Nataliia Shomina^*Vera SommerfeldMarkus RodehutscordKorinna Huber

• Institute of Animal Science, Universitat Hohenheim, Stuttgart, Germany

Myo-inositol (MI) plays key roles in cellular signaling, membrane structure, and metabolic regulation, with its effects in poultry primarily explored through direct dietary MI supplementation. This study aimed to assess the effects of in ovo MI administration on post-hatch performance and metabolism of broiler chickens.

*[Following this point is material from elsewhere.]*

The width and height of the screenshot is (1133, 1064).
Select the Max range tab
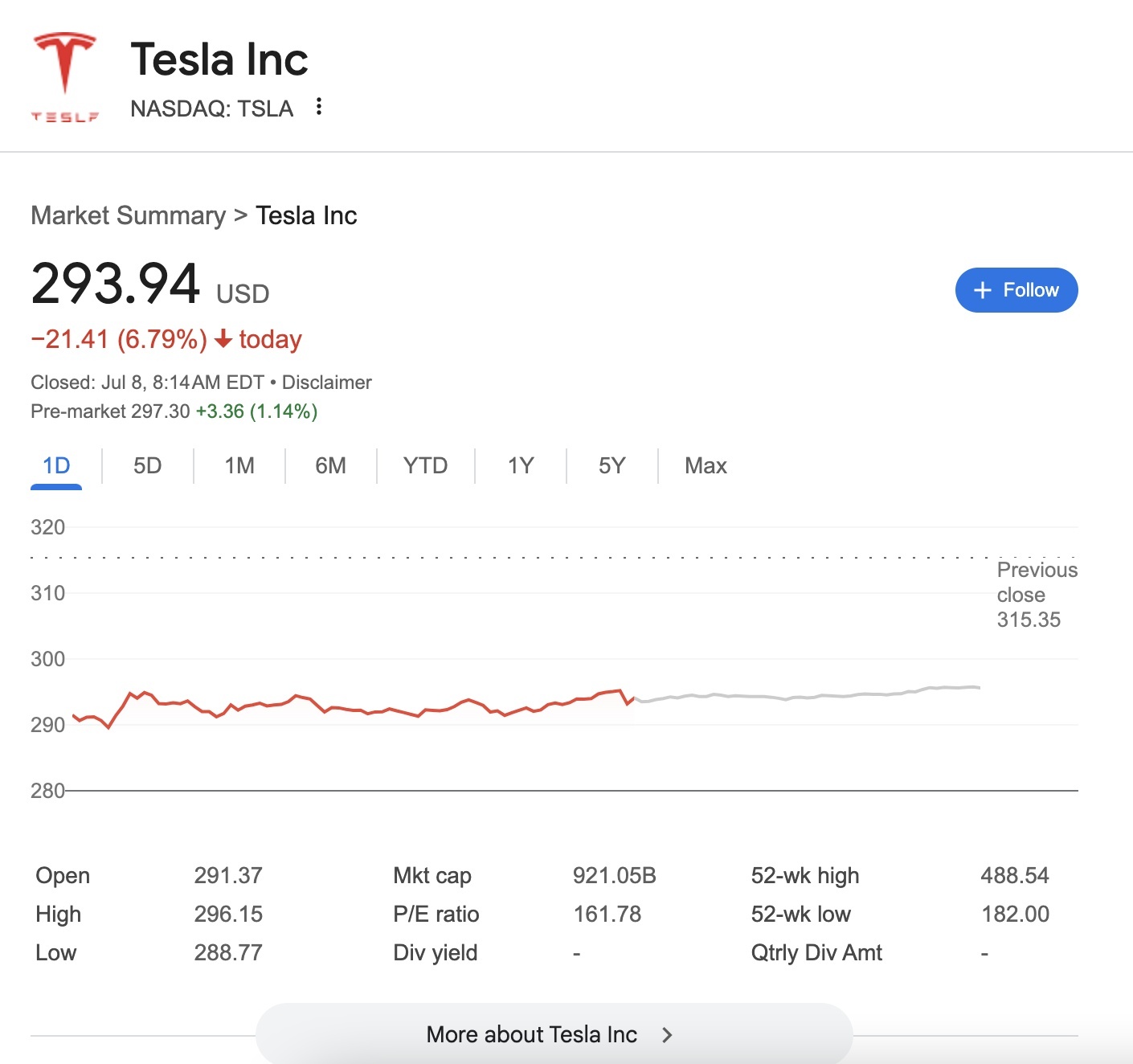coord(706,466)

A total of 480 fertilized Ross 308 eggs were divided into four groups and injected on day 17 of incubation with either 12 µmol/ml MI (MI 12), 24 µmol/ml MI (MI 24), 0.9 % saline (positive control, PC), or left non-injected (negative control, NC). After hatching, broilers were group-housed in floor pens (8 pens per treatment) with 12 birds per pen and fed a standard diet for 35 days. At d 35, one bird per pen was slaughtered, sex was identified, and blood and tissues were collected for the assessment of MI concentrations, expression of inositol monophosphatase 1 (IMPase 1), myo-inositol oxygenase (MIOX), and plasma metabolite profiles. There was no adverse effect of MI in ovo administration on hatchability and body weight (BW) of hatchlings. During growing, BW was lower in MI-injected groups from day 14 onward, with lower average daily weight gain, but no differences in feed conversion ratio. Survival rate was higher in MI-injected groups during days 0 - 21, with a positive trend until the end of the experiment. MI concentrations in plasma and tissues, and the expression of IMPase 1 and MIOX were not altered by treatment. Plasma metabolomics revealed higher C2 and C9 acylcarnitines, threonine, and sarcosine, alongside lower serotonin, and notable changes in phosphatidylcholines and sphingolipids in MI-injected versus No-MI groups, potentially reflecting alterations in mitochondrial β-oxidation pathways, diacylglycerol-associated signaling, amino-acid-related and peripheral serotonin metabolism. Sex-specific differences in plasma MI and metabolite profiles were detected, with males demonstrating reduced plasma MI concentrations, Fisher ratio, and carnosine levels, indicative of a metabolic state possibly associated with higher anabolic pressure or subclinical inflammatory activation. These findings highlight the potential of in ovo MI administration to induce subtle but persistent metabolic reprogramming and underscore the need for further studies to clarify its long-term consequences for metabolic resilience and performance in both sexes.